Work instructions:
1. In the guide to private offering exemptions, within how many days of the first sale should Form D be filed?
2. Using the guide to private offering exemptions, explain why private offerings are called exemptions.
3. Extend the guide to private offering exemptions past its final paragraph.

[This article has been updated on 4/5/15 to reflect the new SEC rules on JOBS Act TitleIV offerings, aka “Regulation A+”]
A private offering or private placement is the sale of securities by a company to a small number of select investors. There are several different types of private offerings available. These private offerings are exempt from full registration with the Securities and Exchange Commission as would be required with an Initial Public Offering of stock; therefore, they are referred to as exemptions.
In many cases, detailed financial information is not disclosed and a the need for a prospectus is waived. Private offering exemptions are generally only available to issuers that are not reporting companies, and are subject to the equity securities-holder limits of the Exchange Act of 500 non-accredited investors or 2000 total investors in any particular class of equity securities, above which that class of securities must be registered pursuant to the provisions of the Exchange Act.
Many of the new investment crowdfunding portals that we cover on this site take advantage of these private placement exemptions to enable them to offer investments online through their platforms to investors.
This is a guide to the different private placement exemptions available for businesses to raise money from private investors, as well as the upcoming exemptions promulgated under the JOBS Act for businesses to raise money from public investors as well.
The Regulation D Offering Exemptions
Many in the startup and emerging company community are familiar with Regulation D Rule 506, the federal regulation that exempts many private securities offerings from the burdensome requirement under the securities laws to register the offering (i.e., a public offering). However, the federal securities laws and regulations provide several more options for exemption, depending on the size of the offering and the number and type of purchasers.
The Regulation D offerings include Rule 504, Rule 505 and Rule 506. Regulation D offerings only have a federal filing requirement of Form D, which should be filed within 15 days of the first sale. It is also important to note that only Rule 506 exempts the offering from any state registration requirement (although states can require a “notice” filing and filing fee) — Rule 504 and Rule 505 offerings must either register in the states where securities are offered or sold, or find an applicable exemption to state registration under that state’s laws.

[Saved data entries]
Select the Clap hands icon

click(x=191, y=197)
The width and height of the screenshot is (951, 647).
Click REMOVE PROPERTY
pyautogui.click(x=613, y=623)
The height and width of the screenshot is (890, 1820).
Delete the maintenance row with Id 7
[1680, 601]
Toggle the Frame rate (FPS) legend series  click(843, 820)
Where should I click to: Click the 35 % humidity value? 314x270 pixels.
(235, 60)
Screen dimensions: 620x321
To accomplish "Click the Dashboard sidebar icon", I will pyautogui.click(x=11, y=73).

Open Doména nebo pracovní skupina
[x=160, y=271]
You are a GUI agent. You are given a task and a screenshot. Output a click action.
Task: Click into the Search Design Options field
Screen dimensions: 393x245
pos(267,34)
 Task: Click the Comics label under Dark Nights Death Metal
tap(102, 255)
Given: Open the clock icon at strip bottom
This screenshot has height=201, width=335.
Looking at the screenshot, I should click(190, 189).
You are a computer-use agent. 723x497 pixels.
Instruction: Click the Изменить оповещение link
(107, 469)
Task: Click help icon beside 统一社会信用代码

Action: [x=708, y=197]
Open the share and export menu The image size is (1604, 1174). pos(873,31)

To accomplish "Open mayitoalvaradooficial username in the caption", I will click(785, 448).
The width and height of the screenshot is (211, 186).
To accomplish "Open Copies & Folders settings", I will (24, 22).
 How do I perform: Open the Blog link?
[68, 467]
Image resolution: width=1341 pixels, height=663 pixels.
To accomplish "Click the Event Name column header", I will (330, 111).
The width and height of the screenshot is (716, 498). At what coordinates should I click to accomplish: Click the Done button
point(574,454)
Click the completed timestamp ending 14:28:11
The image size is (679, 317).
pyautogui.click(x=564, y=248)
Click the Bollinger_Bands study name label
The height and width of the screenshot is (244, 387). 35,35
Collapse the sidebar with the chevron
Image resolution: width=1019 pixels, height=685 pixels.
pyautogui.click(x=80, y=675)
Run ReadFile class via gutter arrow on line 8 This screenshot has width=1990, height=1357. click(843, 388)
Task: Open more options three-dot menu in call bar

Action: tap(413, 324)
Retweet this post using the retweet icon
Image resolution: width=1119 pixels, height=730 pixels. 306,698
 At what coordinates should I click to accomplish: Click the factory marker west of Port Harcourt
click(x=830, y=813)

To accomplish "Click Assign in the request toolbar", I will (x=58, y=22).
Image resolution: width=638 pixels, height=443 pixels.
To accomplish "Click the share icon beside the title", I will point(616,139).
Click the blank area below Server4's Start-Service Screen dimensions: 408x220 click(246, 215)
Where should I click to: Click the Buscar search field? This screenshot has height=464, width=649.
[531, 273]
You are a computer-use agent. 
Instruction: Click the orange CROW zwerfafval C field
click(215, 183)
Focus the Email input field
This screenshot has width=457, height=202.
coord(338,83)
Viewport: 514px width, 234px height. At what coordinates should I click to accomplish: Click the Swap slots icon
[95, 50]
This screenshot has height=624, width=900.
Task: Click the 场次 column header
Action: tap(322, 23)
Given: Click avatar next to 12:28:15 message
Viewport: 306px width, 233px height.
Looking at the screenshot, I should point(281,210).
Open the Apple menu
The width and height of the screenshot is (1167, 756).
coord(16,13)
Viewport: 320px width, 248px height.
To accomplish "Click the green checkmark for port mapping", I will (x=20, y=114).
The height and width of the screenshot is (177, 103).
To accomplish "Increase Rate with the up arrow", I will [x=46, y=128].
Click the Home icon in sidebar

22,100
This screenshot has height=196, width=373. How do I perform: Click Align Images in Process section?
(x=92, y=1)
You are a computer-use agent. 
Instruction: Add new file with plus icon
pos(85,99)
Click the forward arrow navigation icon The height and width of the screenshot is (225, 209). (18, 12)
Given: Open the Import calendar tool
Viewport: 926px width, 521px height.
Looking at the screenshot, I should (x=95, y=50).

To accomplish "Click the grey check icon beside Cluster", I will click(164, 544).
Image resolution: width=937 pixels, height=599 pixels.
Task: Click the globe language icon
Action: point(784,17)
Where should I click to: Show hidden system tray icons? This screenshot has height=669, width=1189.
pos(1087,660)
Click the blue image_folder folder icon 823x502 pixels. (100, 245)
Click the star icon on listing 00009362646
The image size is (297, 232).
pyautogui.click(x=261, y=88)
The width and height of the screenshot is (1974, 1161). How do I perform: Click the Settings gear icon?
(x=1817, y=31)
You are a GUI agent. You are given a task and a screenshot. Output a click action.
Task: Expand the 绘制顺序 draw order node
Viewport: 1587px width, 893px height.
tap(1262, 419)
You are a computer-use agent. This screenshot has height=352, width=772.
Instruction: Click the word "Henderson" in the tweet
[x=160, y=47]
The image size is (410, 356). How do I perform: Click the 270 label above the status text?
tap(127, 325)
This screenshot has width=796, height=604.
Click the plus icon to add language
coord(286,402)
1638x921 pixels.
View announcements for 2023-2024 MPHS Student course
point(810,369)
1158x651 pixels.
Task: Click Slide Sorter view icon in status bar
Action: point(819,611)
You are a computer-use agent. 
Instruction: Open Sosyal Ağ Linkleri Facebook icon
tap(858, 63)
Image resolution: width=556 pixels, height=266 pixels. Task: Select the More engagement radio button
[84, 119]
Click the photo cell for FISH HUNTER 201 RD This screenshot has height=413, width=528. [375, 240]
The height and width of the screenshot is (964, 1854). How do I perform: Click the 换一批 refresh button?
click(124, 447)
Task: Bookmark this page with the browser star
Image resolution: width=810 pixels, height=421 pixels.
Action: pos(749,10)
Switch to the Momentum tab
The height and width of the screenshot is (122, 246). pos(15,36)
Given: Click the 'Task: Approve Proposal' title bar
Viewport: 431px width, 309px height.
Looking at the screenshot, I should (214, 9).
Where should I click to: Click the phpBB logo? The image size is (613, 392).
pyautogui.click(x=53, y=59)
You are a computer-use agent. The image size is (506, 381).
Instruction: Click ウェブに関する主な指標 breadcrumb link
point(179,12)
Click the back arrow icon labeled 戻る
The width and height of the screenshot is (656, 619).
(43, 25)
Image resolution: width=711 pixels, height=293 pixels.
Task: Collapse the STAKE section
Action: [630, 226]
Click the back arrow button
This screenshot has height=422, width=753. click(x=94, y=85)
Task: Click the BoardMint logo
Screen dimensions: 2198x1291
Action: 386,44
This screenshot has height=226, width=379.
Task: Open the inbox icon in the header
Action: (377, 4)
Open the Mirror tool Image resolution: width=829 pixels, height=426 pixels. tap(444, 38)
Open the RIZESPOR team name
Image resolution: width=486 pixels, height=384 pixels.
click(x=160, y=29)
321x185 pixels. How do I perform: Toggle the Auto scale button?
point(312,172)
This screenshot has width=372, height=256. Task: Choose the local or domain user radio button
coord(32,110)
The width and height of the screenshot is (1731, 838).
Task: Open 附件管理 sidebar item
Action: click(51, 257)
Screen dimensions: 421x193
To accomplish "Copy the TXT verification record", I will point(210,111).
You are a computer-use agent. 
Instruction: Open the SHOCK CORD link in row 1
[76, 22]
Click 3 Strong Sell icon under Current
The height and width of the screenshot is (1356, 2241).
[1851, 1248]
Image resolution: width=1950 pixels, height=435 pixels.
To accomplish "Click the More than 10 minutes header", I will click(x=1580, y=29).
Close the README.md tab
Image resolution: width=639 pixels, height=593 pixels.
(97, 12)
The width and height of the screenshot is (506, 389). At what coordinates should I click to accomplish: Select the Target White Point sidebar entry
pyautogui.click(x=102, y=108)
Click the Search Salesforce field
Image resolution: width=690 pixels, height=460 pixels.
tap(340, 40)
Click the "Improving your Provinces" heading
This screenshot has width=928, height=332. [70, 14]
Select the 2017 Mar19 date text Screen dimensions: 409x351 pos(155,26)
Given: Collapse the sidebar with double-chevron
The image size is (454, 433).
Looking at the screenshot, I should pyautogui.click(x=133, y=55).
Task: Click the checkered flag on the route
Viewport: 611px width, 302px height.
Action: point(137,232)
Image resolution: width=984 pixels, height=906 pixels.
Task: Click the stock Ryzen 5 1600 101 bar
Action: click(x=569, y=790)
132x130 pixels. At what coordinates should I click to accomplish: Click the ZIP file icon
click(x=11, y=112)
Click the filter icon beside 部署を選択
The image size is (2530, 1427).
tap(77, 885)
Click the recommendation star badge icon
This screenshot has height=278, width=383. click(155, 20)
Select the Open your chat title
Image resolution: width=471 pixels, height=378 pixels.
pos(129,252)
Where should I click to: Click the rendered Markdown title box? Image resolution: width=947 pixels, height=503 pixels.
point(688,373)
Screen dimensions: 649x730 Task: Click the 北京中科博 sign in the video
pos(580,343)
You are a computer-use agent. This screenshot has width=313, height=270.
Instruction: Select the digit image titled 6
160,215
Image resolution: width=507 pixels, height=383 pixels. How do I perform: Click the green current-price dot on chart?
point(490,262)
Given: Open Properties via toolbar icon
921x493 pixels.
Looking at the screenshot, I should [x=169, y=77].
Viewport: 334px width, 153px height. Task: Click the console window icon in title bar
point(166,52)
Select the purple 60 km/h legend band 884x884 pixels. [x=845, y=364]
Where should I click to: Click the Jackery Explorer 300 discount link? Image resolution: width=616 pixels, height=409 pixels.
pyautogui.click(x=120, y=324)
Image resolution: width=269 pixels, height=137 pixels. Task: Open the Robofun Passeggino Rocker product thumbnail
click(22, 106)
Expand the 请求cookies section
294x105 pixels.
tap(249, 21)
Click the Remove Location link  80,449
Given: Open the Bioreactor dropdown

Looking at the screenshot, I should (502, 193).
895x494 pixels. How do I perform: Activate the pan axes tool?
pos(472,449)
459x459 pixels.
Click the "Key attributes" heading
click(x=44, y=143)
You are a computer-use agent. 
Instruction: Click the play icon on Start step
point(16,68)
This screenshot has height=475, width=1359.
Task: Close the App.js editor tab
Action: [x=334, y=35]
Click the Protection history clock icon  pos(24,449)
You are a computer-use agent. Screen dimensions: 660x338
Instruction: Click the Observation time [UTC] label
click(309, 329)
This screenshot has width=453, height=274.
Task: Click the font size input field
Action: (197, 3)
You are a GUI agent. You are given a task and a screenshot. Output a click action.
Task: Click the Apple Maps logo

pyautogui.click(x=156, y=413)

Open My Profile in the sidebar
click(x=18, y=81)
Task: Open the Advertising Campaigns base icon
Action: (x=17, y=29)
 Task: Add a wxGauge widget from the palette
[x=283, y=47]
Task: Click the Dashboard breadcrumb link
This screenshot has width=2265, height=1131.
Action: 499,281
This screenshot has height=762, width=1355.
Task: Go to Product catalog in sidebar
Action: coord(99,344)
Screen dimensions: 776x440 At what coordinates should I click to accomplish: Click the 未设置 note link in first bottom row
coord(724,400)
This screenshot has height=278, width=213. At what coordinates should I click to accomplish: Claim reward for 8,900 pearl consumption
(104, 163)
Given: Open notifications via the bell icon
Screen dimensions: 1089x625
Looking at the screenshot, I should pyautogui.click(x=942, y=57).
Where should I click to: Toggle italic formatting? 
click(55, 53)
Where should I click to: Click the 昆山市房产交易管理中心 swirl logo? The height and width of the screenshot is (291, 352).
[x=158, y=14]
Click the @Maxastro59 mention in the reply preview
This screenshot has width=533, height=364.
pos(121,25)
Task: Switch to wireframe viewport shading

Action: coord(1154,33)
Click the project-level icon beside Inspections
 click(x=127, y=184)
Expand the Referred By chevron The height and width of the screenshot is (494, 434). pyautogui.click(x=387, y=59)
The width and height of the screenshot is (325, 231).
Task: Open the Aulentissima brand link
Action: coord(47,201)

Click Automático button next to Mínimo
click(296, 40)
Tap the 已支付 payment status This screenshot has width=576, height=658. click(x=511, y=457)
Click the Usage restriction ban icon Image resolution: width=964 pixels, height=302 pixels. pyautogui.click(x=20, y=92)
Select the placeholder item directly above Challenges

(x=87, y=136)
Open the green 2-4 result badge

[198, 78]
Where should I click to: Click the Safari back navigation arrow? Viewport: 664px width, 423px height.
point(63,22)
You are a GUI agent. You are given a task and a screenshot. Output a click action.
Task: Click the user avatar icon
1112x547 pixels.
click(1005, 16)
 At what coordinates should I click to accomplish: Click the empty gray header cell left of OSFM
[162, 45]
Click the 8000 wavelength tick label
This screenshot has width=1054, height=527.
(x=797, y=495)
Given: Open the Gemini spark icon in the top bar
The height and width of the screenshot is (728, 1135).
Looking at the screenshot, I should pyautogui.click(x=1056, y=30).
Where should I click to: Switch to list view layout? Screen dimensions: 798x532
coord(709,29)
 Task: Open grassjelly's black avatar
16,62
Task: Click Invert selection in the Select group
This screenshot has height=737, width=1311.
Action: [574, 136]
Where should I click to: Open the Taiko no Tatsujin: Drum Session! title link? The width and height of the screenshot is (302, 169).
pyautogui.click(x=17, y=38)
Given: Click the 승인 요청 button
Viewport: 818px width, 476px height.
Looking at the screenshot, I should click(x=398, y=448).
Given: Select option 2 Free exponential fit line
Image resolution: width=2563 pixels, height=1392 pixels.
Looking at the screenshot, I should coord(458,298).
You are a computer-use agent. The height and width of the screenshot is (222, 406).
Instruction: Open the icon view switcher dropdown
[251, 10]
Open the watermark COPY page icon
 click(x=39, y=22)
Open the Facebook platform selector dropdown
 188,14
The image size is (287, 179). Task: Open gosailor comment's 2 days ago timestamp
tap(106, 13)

Written answers:
1. Within 15 days of the first sale.

2. Private offerings don't need the full registration with the Securities and Exchange Commission that an Initial Public Offering of stock requires. Because they are exempt from that registration, they are called exemptions.

3.
Rule 504 is considered a “seed capital” exemption, and allows issuers to raise up to $1 million in any 12-month period. Rule 504 offerings are open to any type of investor, and generally do not have any disclosure requirements. However, Rule 504 offerings may not be generally solicited, and can only sell “restricted” securities (securities that may not be resold except pursuant to registration or exemption), unless the offering is registered under a state law that requires a offering/disclosure document to be provided to investors, or the offering is made under a state law exemption permitting general solicitation and sales are only made to accredited investors.
Rule 505 allows for sales up to $5 million in any 12-month period, to an unlimited number of accredited investors, and up to 35 non-accredited investors. However, if there are any non-accredited purchasers, they must be provided with disclosure documents that generally contain the same information as a registration statement for a registered offering.
Rule 506 is the most popular of the Regulation D exemptions, since it permits an unlimited amount of funds to be raised. Rule 506 comes in two varieties: Rule 506(b), or “old-style” Rule 506; and Rule 506(c), which allows for general solicitation. Rule 506(b) does not permit general solicitation, and allows for sales to an unlimited number of accredited investors and up to 35 non-accredited, “sophisticated” investors, which are investors who, either alone or with advisors, possess the necessary knowledge and experience to evaluate the merits and risks of the particular investment. Sophisticated investors must also receive disclosure documents with generally the same information as contained in a registration statement.
Rule 506(c), in exchange for allowing general solicitation, only permits sales to accredited investors; furthermore, unlike Rule 506(b) that allows accredited investors to “self-certify” their accredited status, Rule 506(c) requires issuers to take “reasonable steps” to verify that all their purchasers are accredited — there is no definition as to what reasonable steps must include, although the SEC does offer several “safe harbor” methods.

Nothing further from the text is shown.